Exercise materials >>
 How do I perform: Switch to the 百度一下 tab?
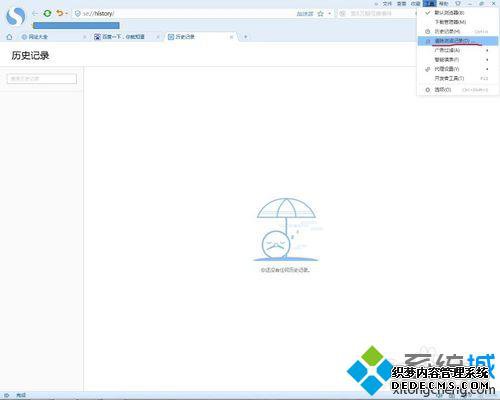[x=123, y=37]
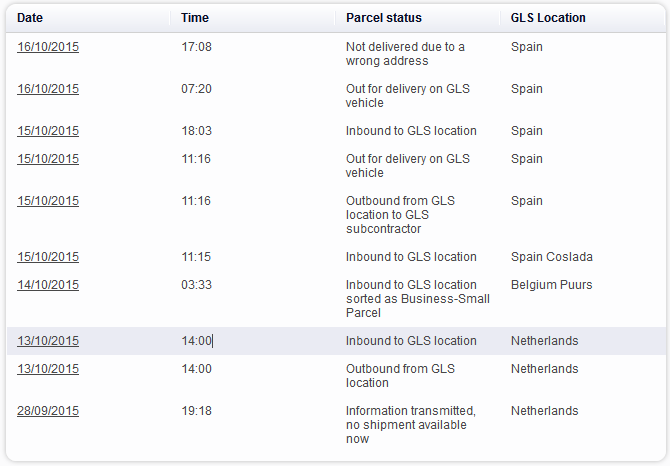This screenshot has width=670, height=466.
Task: Open the 13/10/2015 link for Outbound row
Action: pyautogui.click(x=48, y=369)
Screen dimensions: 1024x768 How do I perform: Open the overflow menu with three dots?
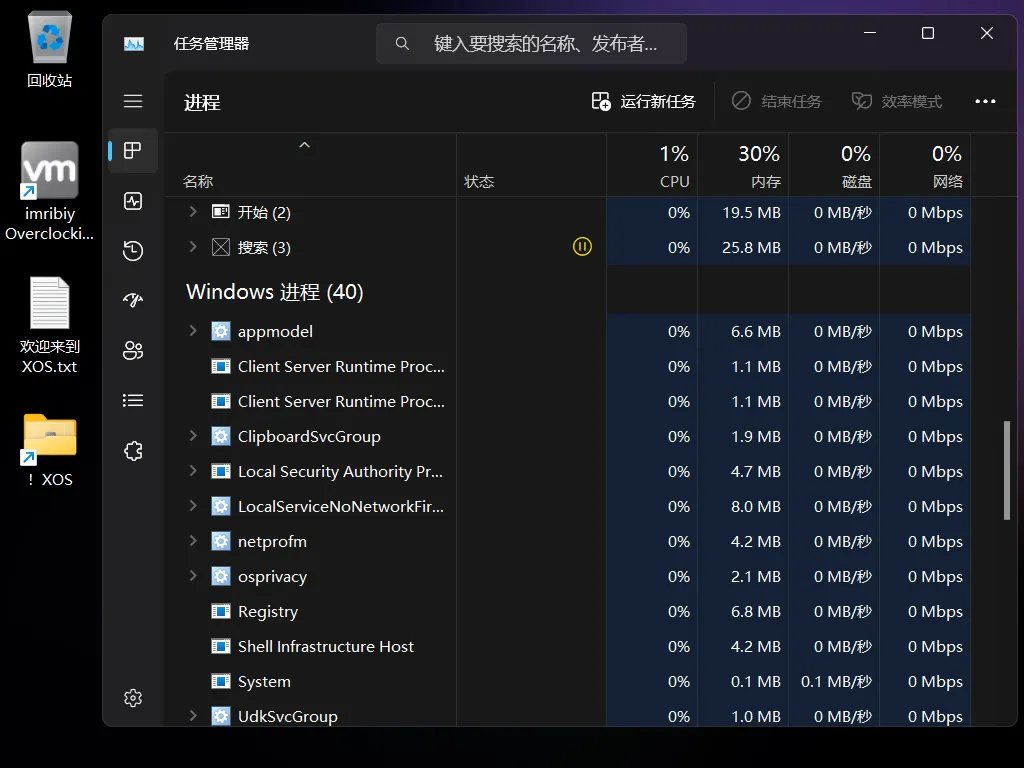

Exercise directions >> Extract every line of text from the data above word for word, and leave the pictures out of your answer.

Full solution >>
 How do I perform: Switch to the 百度一下 tab?
[x=123, y=37]
This screenshot has width=670, height=466.
Task: Open the 13/10/2015 link for Outbound row
Action: pyautogui.click(x=48, y=369)
Screen dimensions: 1024x768 How do I perform: Open the overflow menu with three dots?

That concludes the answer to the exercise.